Exogenous glutamic acid effectively involved in N-(1-deoxy-D-galulos-1-yl)-glutamic acid degradation for simultaneous improvement of both milk-like and baking flavor

Abstract

This research elucidated the reason of flavor deficiency during the thermal degradation of glutamic acid (Glu)-galactose (Gal) Amadori rearrangement product (GG-ARP) and the solution. The flavor formation from GG-ARP during the thermal degradation was investigated. Compared to the volatile compounds in Glu-Gal Maillard reaction products (GG-MRP), pyrazines in the volatile compounds derived from GG-ARP were restrained.
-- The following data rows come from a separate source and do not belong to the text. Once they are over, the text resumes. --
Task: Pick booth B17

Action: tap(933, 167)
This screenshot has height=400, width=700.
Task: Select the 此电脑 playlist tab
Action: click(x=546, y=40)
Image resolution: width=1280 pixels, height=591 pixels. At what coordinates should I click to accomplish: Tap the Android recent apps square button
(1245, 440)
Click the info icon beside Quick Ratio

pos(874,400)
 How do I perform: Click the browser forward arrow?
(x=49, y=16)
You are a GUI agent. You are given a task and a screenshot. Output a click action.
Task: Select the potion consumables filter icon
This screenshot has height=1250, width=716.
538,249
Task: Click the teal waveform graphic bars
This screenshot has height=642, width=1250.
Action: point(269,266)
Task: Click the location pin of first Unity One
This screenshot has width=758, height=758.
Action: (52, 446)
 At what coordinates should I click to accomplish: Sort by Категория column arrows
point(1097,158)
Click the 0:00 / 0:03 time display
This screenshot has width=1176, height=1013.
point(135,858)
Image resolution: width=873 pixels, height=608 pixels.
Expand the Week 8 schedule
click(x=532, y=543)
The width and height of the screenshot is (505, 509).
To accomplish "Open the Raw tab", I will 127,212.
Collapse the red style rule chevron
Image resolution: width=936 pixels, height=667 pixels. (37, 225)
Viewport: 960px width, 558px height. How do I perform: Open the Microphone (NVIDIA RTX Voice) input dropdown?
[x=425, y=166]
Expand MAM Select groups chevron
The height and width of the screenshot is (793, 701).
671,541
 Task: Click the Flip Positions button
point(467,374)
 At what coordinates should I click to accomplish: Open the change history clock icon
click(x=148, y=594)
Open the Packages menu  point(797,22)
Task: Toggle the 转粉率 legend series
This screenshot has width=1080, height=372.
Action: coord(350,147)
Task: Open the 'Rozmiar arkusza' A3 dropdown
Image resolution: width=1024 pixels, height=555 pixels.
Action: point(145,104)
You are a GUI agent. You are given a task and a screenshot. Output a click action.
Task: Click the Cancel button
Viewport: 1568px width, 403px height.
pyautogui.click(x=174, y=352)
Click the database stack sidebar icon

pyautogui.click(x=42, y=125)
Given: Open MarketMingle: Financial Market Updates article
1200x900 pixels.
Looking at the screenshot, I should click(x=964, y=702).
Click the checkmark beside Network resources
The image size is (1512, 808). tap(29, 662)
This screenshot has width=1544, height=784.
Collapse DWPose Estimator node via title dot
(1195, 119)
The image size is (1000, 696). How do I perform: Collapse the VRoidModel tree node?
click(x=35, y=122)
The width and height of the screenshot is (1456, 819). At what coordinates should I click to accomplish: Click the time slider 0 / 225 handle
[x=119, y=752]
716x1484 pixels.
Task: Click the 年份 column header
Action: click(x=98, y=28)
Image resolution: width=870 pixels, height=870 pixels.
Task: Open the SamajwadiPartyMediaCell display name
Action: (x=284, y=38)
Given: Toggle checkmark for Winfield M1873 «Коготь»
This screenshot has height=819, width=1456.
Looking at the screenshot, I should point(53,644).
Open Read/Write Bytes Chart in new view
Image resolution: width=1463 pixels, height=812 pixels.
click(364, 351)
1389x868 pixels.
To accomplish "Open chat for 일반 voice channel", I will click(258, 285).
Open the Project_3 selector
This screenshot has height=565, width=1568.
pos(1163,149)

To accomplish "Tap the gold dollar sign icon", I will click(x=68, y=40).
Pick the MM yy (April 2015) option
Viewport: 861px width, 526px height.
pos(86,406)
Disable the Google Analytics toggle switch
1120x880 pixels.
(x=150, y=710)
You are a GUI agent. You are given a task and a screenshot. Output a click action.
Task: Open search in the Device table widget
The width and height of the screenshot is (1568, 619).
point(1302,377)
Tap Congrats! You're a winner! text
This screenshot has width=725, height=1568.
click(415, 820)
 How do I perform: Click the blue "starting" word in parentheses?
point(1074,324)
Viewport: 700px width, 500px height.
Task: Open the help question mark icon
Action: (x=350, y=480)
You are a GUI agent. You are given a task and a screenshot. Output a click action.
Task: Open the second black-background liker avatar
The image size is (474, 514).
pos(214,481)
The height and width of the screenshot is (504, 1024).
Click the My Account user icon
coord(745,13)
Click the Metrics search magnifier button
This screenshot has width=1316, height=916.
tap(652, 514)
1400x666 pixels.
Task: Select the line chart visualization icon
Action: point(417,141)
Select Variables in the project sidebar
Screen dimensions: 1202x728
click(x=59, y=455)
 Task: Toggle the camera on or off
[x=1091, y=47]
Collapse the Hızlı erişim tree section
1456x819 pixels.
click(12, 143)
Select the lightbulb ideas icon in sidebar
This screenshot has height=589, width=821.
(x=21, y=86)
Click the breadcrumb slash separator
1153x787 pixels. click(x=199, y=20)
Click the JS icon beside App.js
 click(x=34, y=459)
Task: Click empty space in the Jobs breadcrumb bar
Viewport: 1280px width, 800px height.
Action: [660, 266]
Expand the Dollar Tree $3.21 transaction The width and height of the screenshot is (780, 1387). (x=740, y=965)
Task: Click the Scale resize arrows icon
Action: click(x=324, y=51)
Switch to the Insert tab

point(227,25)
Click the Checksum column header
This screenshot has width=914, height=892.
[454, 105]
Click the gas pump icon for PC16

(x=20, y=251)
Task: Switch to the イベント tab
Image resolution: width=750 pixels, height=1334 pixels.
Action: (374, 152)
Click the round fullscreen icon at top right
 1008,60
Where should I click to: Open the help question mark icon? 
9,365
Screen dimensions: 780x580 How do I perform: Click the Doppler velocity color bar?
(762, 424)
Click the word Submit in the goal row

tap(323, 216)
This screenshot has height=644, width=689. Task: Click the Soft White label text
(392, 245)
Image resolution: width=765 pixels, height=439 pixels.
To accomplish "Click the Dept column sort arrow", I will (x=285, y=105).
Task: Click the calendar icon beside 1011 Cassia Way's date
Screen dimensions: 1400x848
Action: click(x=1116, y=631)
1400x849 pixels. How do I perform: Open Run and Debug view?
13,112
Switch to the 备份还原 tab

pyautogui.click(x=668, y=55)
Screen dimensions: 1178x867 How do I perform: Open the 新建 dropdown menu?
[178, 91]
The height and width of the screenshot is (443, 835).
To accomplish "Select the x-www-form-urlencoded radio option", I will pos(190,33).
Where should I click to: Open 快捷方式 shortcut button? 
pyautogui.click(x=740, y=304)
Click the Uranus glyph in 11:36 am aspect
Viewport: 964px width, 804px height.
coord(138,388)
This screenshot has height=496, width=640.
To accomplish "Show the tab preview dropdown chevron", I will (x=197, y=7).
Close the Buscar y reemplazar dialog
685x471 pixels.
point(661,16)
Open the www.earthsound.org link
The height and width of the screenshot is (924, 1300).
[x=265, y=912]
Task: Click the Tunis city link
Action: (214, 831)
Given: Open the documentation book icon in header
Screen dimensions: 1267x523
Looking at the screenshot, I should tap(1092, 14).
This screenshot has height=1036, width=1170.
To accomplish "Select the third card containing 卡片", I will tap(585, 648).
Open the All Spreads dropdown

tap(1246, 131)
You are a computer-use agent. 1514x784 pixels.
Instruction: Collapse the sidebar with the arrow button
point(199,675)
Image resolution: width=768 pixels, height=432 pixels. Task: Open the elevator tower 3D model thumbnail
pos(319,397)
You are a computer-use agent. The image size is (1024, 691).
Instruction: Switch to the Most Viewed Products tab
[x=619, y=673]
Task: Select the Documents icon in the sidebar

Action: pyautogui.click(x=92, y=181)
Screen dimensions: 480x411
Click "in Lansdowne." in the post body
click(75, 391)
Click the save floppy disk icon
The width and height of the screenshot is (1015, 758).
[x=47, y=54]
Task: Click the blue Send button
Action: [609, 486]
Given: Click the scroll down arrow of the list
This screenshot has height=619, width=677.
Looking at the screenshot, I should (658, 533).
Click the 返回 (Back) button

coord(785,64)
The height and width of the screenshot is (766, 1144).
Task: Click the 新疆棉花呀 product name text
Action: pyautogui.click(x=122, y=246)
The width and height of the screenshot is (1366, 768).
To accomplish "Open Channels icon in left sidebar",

The disadvantage in evolution asynchrony and content sufficiency of α-dicarbonyl compounds and Glu in the GG-ARP model limited the pyrazines formation. With the addition of Gal, the asynchronous effect was further exacerbated, and the furans in the GG-ARP-Gal model (956.81 μg/L, 120 °C, 60 min) were more significantly dominant among the volatile flavor compounds than in the GG-ARP model (454.98 μg/L, 120 °C, 60 min), while the pyrazines were still missing. Whereas, the extra-added Glu in the GG-ARP model could offset the deficiency of amino acids growth after α-dicarbonyl formation and promote the formation of pyrazines (74.47 μg/L, 120 °C, 60 min). Meanwhile, the formation of diketones (92.96 μg/L, 120 °C, 60 min) was promoted. The addition of Glu enhanced both milk-like and baking flavor of the GG-ARP system simultaneously. Formulated GG-ARP-Glu mixture was proposed to promisingly achieve the controlled formation of process flavors for baked foods with both desirable milk-like and baking scent.